For many years I have said, in the context of SITI’s training, “Freedom is not the absence of constraint. Freedom is the choosing of constraint. Although I perhaps learned this principal most palpably while struggling with the constraining forms of the Suzuki training, I have found that it is equally applicable in the Viewpoints work. The most freeing thing to find in an “open” improvisation is a sense of a shared vocabulary; recognition of what the group has chosen as in and out of bounds. Like the forms in Suzuki, once you know where the walls are, you can perform the hell out of something in the ecstasy of freedom.
In contrast to this positive sort of constraint is the kind of constraint which I would readily condemn; This is constraint imposed without consent. This is the domain of abuse and colonialism. The power of constraint to facilitate art is such that even this negative form of constraint can result in the expression of freedom and good art. This does not justify it at all. History and the current world are rife with examples of people abusing the “Constraint creates freedom” principal. We must condemn this behavior in the strongest terms.
A huge issue in any discussion of artistic constraints is the issue of the artists’ own taste. Taste can be a great guide for an artist but there is a fine line between following one’s taste and being a slave to habit. Often our habits and tastes are the most invisible constraints. They feel natural and we are so comfortable with them that they can lull us into a deep sleep.

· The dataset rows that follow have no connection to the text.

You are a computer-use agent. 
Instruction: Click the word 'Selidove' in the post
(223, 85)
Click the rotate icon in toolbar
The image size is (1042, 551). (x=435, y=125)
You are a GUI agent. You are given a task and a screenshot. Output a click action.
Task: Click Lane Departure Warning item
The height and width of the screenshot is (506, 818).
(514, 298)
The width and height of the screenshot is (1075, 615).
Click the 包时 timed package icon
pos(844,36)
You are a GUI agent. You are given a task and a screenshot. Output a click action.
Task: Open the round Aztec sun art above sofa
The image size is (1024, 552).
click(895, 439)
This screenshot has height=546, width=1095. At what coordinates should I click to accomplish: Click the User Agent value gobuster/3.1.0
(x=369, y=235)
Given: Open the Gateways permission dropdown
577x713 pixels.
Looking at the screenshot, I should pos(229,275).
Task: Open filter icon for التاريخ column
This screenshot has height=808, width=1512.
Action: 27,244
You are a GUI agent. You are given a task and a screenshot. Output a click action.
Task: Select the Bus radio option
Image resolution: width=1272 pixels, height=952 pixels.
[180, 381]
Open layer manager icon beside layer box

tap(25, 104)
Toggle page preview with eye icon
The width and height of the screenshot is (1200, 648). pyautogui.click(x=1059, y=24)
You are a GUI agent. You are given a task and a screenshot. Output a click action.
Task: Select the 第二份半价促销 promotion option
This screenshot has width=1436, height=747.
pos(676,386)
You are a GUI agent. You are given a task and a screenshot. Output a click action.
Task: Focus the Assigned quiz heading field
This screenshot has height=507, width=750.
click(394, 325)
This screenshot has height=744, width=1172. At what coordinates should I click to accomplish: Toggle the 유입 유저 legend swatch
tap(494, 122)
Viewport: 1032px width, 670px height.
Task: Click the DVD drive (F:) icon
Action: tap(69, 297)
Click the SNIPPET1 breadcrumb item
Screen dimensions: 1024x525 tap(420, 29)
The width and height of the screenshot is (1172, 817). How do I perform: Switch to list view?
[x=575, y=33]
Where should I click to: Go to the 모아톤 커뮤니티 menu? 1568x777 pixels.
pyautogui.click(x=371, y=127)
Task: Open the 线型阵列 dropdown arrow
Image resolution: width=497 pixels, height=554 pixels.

So, if we are going to choose our constraints, where do we get them? Often in the theater, the play itself gives us a lot of constraints; it tells us which words to use, in which order for example. I think we often think that the play tells us more than it does.
In 2006 I was working with a group of Graduate students at Arizona State University on a Samual Beckett Centenary event in which we staged 9 of Beckett’s short plays. The students were very frustrated by my insistence that we “stick to the script.” I was not interested in overtly changing anything that the published texts had prescribed. The students were hungry for artistic freedom and saw this constraint as unnecessary and chafing. So I divided them into three groups and asked them to spend the weekend, creating simple versions of the play “Come and Go.” I asked them, just for the sake of argument, to “stay within the bounds” and just do what Beckett wrote. I also asked the three groups to work separately and not communicate about what they were doing. On Monday they presented the three versions of the play and the result was clear. The three productions were profoundly distinct from each other, but yet no one could point to where any of them had not done what Beckett asked.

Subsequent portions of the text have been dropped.